Once Burned
Page 38
“He was right,” Reynolds said.
“He’d killed Lasha. He was going down fast. Had to get it done before it was too late, before it all unraveled.”
“I know you cared about her.”
“I did,” I said. “She was a special person.”
“I’m sorry.”
“Yes,” I said. “I am, too.”
Reynolds was quiet for a moment and then said, “Tory says you stood and watched and let him burn. Both of them.”
“I’m not a firefighter,” I said. “I guess I froze.”
“He says you prevented Louis from coming to their aid.”
I shrugged.
“So, a revenge arsonist. Multiple times. Fire for a fire, eye for an eye,” she said.
“One for the books, huh?”
“I’m taking this as a learning moment,” Reynolds said. “What could I have done differently?”
“Penney,” I said.
She looked at me.
“Yeah. I should have considered that maybe he’d come up with something before he really started to lose it.”
“On his good days, in his lucid moments, he probably was still a decent cop.”
“But nobody took him seriously,” she said. “It wasn’t just me. I mean, he couldn’t find his way back to the hotel in California. Lost the rental car. I mean, you couldn’t put him on the witness stand.”

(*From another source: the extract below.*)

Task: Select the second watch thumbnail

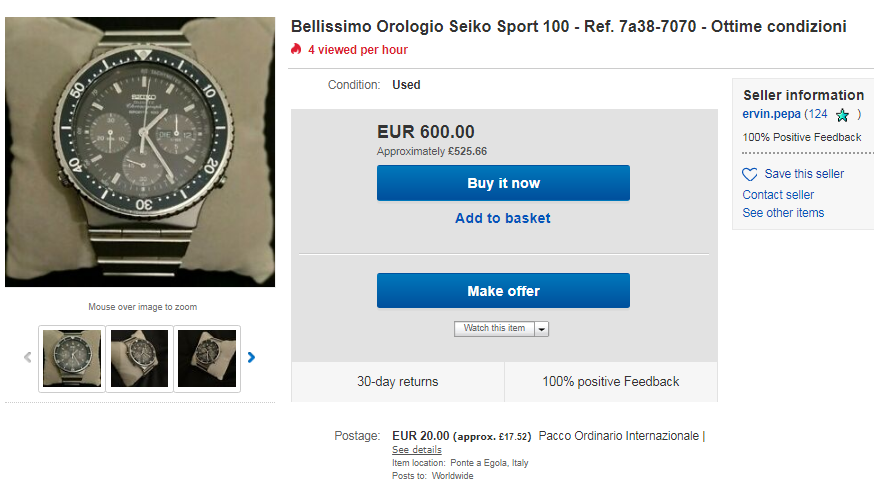Action: [x=139, y=358]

Pokey chewed, swished his tail. Behind us the cop radios murmured.
“My other mistake,” Reynolds said. “When the fires were all directed at Tory and Rita and Don, places they were connected to, and they were clearly being hurt by that, I figured somebody was targeting them. My hunch was that Louis was singling them out for some reason, some slight. I didn’t think they could be targeting themselves.”
“Or that they weren’t a single unit. That one was targeting the others. And the fire at Don’s was a smokescreen. Probably was going to raze the barn anyway.”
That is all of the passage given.